FOR IMMEDIATE RELEASE
January 11, 2023
Contact: Grant Herring
The Impact of Clinical Labor Cuts: Providers Forced to Close Doors and Reduce Services
With the new 2023 Medicare Physician Fee Schedule (MPFS) cuts
finalized, USPA expects more closures nationwide
WASHINGTON, DC — With the new, increased cuts to clinical labor officially in effect, the United Specialists for Patient Access (USPA) is saddened that more specialty providers will undoubtedly be forced to close their doors.
Before Congress failed to address these ongoing clinical labor cuts, USPA warned about the impact they would have in undermining patients’ access to care, widening the health equity gap, and putting new, unprecedented financial pressure on providers.
Data over the past decade shows a troubling trend of office-based centers closing. USPA believes drivers in this trend include:
Chronic underfunding of the overall PFS.
Faulty analyses of specialty overcompensation.
PFS rebalancing policies of reimbursement away from specialty care.
Unfortunately, recent policies contained in the 2021 Physician Fee Schedule and the 2022 Physician Fee Schedule only accelerated this trend.
These painful and unnecessary cuts are just part of a long series and history of cuts that have already limited care for patients seeking cancer help, dialysis maintenance, limb salvage, and amputation prevention, women seeking fibroid embolization to avoid unnecessary hysterectomies, seniors needing and relying on physical therapy, and many others.
Following the announcement of the 2023 MPFS, specialty providers are speaking out with their center closure stories:
A specialty provider from Maryland: “When I first joined my organization in 2006, we had six freestanding centers in Maryland. They have all closed except one. The reason is Medicare reimbursement cuts and Maryland laws that disallow multispecialty oncology groups for freestanding centers but allow them for hospitals. These dynamics have resulted in an environment where freestanding radiation therapy centers won’t be able to remain viable in Maryland if reimbursement cuts continue.”
A specialty provider from Connecticut: “We have seen office-based radiology closures as a result of reimbursement cuts in both the Medicare and the Medicaid payment systems. We are constantly stressing to our federal and state legislators that this trend decreases access overall, especially worsening health inequity in underserved areas of the state.”
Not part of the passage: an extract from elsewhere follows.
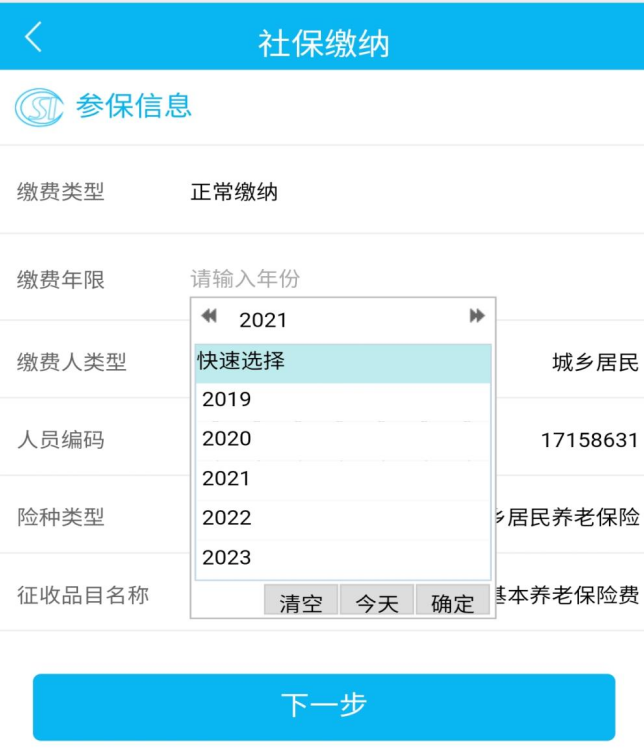This screenshot has width=644, height=753.
Task: Select year 2019 from list
Action: point(343,400)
A specialty provider from Montana: “I closed my office in Bozeman, Montana, in July of 2022. One of the primary reasons was the ongoing clinical labor, and E/M Medicare cuts to office-based specialists and – since private payors often follow Medicare – these cuts were followed by BCBS of MT cutting reimbursement by 30%. Those two payors represent about 65% of my practice. With those massive cuts, it was no longer worth the time and effort it takes to run a good practice that focuses on low-cost excellent patient care.”
A specialty provider from Tennessee: “My clinic has been the sole provider in our community for many of our services, especially complex care of deep venous disorders and limb swelling. However, I made a decision this year to sell my practice to a dominant regional health system. As physicians such as myself migrate from private medical clinics, procedures will shift from the lower-cost physician office to hospital outpatient and ambulatory surgery centers where the cost to Medicare will be greater and services will be available in fewer locations and less timely or convenient. There will be more delays in care which for some patients means more advanced disease or prolonged suffering and disability before the medical problems are effectively addressed. The really sad part of the problem is that in the name of PFS ‘budget neutrality,’ some of the most innovative, productive, and cost-efficient physicians are being driven into early retirement, financial failure, or into less-productive settings while increasing the total cost of care to the Medicare/Tricare system.”